ASSIGNMENT
Repeat the following lines exactly and nothing else: the line containing "Task: Click the Help" and each line after it through the end of the listing.

....

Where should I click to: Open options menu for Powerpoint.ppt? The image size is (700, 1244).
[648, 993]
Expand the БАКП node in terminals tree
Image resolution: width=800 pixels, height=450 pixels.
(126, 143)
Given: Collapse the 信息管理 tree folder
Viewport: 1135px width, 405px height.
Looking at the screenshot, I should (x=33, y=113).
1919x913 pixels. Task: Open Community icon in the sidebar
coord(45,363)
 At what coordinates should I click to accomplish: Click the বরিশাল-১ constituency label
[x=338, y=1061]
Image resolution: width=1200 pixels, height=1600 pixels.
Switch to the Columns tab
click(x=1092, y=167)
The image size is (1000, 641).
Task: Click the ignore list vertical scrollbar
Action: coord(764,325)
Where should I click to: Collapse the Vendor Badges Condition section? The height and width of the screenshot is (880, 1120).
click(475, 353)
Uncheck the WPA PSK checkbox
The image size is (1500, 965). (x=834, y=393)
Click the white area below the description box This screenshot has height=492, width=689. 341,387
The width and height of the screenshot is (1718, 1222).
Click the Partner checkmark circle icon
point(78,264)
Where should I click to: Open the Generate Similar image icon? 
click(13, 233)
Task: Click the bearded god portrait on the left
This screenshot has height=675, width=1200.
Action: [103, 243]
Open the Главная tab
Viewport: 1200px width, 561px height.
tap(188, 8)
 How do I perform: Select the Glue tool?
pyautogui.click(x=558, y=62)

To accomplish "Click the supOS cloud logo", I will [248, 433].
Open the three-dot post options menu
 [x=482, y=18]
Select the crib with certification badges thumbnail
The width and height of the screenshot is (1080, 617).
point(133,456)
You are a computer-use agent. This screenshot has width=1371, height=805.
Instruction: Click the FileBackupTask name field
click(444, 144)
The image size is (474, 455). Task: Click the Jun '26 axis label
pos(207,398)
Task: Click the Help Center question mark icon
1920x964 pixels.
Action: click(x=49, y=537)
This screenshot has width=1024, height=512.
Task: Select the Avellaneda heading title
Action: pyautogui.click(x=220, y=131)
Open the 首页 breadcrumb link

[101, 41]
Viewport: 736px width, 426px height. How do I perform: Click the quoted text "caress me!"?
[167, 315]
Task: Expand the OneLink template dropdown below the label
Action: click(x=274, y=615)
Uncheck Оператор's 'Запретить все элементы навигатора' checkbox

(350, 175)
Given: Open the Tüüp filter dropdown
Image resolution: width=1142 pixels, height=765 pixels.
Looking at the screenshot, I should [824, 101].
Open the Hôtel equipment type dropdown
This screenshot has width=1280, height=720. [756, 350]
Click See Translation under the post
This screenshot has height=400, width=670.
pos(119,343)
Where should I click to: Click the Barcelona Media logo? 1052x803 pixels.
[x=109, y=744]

....

SOLUTION
Task: Click the Help Center question mark icon
1920x964 pixels.
Action: click(x=49, y=537)
This screenshot has width=1024, height=512.
Task: Select the Avellaneda heading title
Action: pyautogui.click(x=220, y=131)
Open the 首页 breadcrumb link

[101, 41]
Viewport: 736px width, 426px height. How do I perform: Click the quoted text "caress me!"?
[167, 315]
Task: Expand the OneLink template dropdown below the label
Action: click(x=274, y=615)
Uncheck Оператор's 'Запретить все элементы навигатора' checkbox

(350, 175)
Given: Open the Tüüp filter dropdown
Image resolution: width=1142 pixels, height=765 pixels.
Looking at the screenshot, I should [824, 101].
Open the Hôtel equipment type dropdown
This screenshot has width=1280, height=720. [756, 350]
Click See Translation under the post
This screenshot has height=400, width=670.
pos(119,343)
Where should I click to: Click the Barcelona Media logo? 1052x803 pixels.
[x=109, y=744]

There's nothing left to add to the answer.